Happy Mother's Day! So often you hear people complain about Mother's Day. "Shouldn't you be thankful for your Mom everyday, why do you need a special day?" While this is a good question, the answer is we take our mother's for granted. We see them as "ours", as possessions and not people. We understand as adult's that our Mother's are "People", but honestly, I think we all carry that childish notion down deep that they are our possession.
Mother's Day is that one day in which we reflect on how lucky we are to have our mothers. It's a time of sadness for some who have lost Mother's or who never had Mother's for which they ever felt blessed to have. It is a day of reflection and thankfulness.

◆ Given data
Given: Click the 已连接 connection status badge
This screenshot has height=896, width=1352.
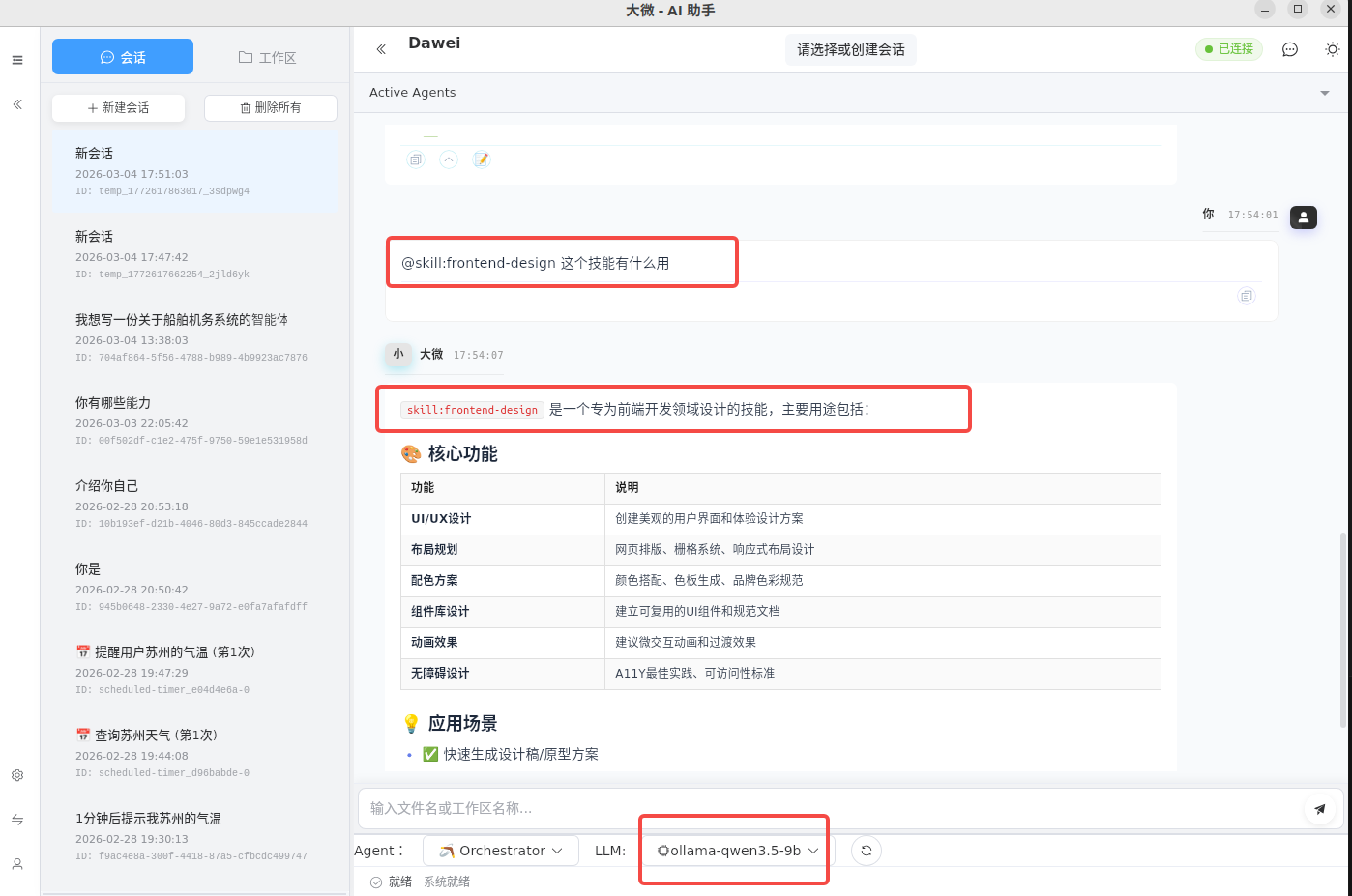Looking at the screenshot, I should click(1228, 49).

◆ Exercise tasks
[a] According to the Mother's Day text, why is a special day for mothers needed even though people could be thankful every day? Answer in one to three sentences.
[b] Copy the passage of the Mother's Day text from "Happy Mother's Day!" to "are our possession.", changing "Mom" to "Mother".

◆ Replies
[a] A special day is needed because we take our mothers for granted. We see them as "ours," as possessions rather than people. Even as adults, we keep that childish notion deep down.

[b]
Happy Mother's Day! So often you hear people complain about Mother's Day. "Shouldn't you be thankful for your Mother everyday, why do you need a special day?" While this is a good question, the answer is we take our mother's for granted. We see them as "ours", as possessions and not people. We understand as adult's that our Mother's are "People", but honestly, I think we all carry that childish notion down deep that they are our possession.